___ СТАТЬЯ ___
Иван-Царевич затаился, и ему удалось поймать жар птицу за хвост. Однако, удержать чудо-птицу он не смог, и в его руке осталось лишь перо, вырванное из хвоста волшебной птицы.
Сюжетно сказка очень богата и разнопланова, с большим количеством персонажей и героев. При работе над жар птицей Билибин не позволял себе никакой отсебятины. Картина должна быть узнаваемым моментом сказки. Мастеру удается передать сказочные образы, как будто бы он сам ее сочинял или являлся ее участником. Кроме красочных красивых перьев волшебной птицы, Билибину удается воспроизвести четкие сказочные образы во всех тонкостях и нюансах.
Рисовать выходил мастер к одной из глухих деревушек. Это было очень важно, он должен был понимать, насколько густы тут лесные дебри. Сосны, осины, березки – все это сказочные деревья из лесной чащи. Рисует мастер их с большой любовью и заботой.
___
* ЗАДАНИЕ: Обновите фрагмент статьи от слов «Сюжетно сказка очень» до слов «любовью и заботой.» включительно и приведите его целиком, заменив «Сосны» на «Ели».
___ ИСХОДНЫЕ ДАННЫЕ ___
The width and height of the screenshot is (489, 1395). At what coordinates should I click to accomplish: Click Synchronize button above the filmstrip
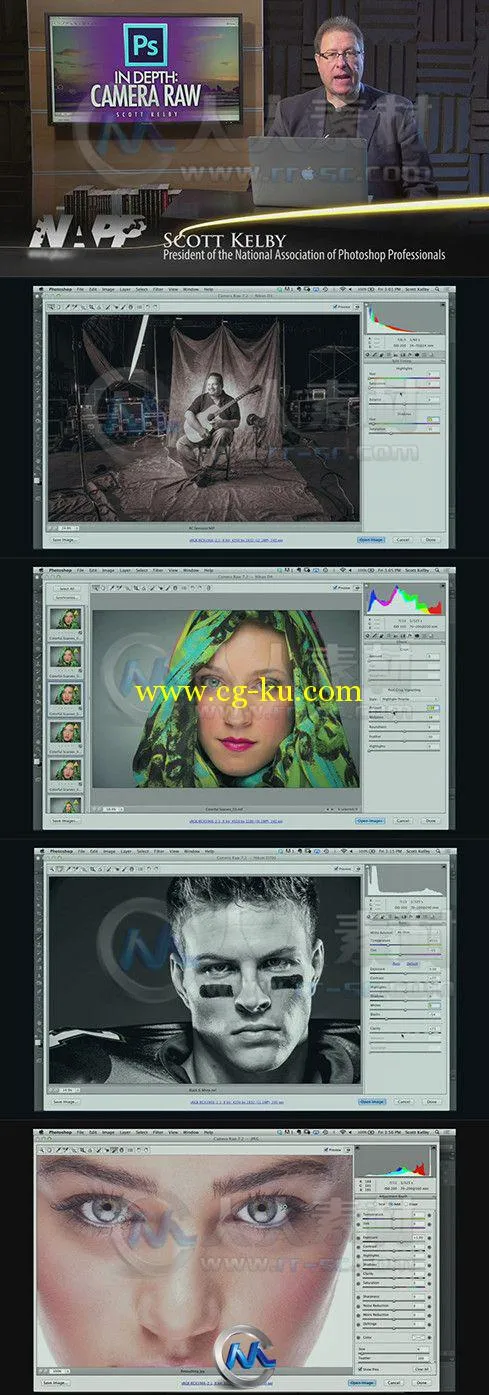coord(66,597)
___
* РЕЗУЛЬТАТ ВЫПОЛНЕНИЯ:
Сюжетно сказка очень богата и разнопланова, с большим количеством персонажей и героев. При работе над жар птицей Билибин не позволял себе никакой отсебятины. Картина должна быть узнаваемым моментом сказки. Мастеру удается передать сказочные образы, как будто бы он сам ее сочинял или являлся ее участником. Кроме красочных красивых перьев волшебной птицы, Билибину удается воспроизвести четкие сказочные образы во всех тонкостях и нюансах.
Рисовать выходил мастер к одной из глухих деревушек. Это было очень важно, он должен был понимать, насколько густы тут лесные дебри. Ели, осины, березки – все это сказочные деревья из лесной чащи. Рисует мастер их с большой любовью и заботой.